Петр Вайль писал о коротком ХХ веке советской России — столетие началось в 1917 году, закончилось в 1991-м. А югославский-то век, между прочим, оказался еще короче: Королевство сербов, хорватов и словенцев возникло в 1918 году, приведшая к полному и завершившемуся только несколько месяцев назад распаду СФРЮ война вспыхнула на рубеже девяностых. И модная некогда заводная рок-композиция «Вся Югославия играет рок-н-ролл» для одних теперь — грустно-сладкое воспоминание, а для других — знак беды. Подводя неутешительный итог короткого югославского столетия, писатели разных национальностей, разного возраста, уже и, видимо, навсегда — из разных стран, констатируют: мир вокруг нас был несовершенен и вчера, он будет несовершенным и завтра.

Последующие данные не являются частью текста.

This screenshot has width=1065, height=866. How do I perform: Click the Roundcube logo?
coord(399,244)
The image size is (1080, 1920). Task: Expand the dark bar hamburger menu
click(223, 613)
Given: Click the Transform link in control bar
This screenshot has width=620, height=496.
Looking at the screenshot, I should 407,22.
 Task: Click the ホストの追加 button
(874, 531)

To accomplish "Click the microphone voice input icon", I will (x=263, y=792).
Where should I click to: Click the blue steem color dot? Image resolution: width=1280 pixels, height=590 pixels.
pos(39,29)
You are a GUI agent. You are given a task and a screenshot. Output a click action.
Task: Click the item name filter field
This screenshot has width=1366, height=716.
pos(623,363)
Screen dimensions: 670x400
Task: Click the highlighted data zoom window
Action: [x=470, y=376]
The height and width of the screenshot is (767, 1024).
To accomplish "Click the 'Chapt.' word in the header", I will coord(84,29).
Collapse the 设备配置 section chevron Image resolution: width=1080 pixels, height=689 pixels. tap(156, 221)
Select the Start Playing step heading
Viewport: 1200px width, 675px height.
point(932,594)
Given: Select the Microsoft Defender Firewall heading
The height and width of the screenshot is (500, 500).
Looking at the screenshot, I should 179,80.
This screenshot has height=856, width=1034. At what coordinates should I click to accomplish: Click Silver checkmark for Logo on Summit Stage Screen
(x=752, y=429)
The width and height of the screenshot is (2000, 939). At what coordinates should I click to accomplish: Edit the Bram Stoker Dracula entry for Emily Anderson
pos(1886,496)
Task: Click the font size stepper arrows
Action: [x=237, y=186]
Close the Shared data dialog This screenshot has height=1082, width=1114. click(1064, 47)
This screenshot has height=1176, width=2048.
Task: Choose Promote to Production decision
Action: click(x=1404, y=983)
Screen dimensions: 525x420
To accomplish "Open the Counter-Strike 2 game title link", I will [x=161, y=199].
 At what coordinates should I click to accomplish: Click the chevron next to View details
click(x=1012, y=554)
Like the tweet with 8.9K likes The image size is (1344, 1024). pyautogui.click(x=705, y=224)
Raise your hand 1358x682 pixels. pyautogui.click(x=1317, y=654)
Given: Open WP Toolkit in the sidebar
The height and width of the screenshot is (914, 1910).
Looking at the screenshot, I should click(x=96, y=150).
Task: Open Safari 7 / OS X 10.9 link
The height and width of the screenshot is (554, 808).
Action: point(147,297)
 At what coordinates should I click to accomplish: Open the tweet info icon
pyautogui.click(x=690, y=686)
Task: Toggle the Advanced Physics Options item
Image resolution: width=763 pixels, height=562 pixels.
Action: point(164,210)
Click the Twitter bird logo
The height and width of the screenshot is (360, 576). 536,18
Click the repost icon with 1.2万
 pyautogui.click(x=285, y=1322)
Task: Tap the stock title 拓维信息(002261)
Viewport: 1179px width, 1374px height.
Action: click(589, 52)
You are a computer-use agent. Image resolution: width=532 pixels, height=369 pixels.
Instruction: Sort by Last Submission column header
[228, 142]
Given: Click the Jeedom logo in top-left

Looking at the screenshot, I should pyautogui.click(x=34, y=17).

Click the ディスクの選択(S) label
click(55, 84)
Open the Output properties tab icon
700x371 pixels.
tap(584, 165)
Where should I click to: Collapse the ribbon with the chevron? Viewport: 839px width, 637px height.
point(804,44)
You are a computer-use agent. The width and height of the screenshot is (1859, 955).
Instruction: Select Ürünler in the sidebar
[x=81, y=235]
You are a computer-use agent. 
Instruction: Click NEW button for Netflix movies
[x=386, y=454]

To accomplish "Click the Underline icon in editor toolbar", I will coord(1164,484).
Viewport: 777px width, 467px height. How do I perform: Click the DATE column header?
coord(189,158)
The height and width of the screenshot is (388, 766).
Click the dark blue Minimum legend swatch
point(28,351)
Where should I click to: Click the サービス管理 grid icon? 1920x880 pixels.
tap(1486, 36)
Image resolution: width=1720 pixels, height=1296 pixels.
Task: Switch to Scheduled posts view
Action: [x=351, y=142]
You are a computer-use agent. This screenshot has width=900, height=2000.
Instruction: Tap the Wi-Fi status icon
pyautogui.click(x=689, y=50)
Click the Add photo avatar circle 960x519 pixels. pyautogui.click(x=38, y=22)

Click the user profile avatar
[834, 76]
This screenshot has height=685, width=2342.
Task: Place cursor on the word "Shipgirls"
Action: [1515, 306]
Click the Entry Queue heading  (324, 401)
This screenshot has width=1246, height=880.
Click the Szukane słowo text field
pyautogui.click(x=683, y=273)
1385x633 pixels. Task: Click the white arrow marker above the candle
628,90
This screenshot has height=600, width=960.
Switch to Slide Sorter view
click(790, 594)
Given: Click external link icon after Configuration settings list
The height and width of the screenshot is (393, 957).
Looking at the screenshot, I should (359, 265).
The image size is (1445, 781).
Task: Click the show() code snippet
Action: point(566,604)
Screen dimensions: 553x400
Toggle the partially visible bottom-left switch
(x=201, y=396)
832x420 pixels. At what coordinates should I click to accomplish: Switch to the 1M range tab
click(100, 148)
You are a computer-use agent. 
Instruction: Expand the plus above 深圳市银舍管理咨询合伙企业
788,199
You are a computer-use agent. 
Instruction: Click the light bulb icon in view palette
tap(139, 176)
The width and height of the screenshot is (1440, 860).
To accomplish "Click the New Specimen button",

Глядя на «библиотечные пожары» в Сараеве, Ергович убеждается в кризисе цивилизационных идей, делающем книги лучшей растопкой для костра. «Развалины — это то, что осталось от прежней жизни», — грустит Карахасан. «Куда бы вы ни ступили своей невинной ногой, повсюду вы увидите, насколько наш мир плох», — говорит герой Чосича. Но ни один из этих трех писателей не намеревается возвращаться к тому, что некогда было Югославией, — незачем. Из «поэтики руин» не сложить будущего. Прошлое, сколь бы хорошим оно теперь ни казалось, «нельзя воссоздать, а можно только выдумать — с той мерой произвольности, которую мы сами себе позволим».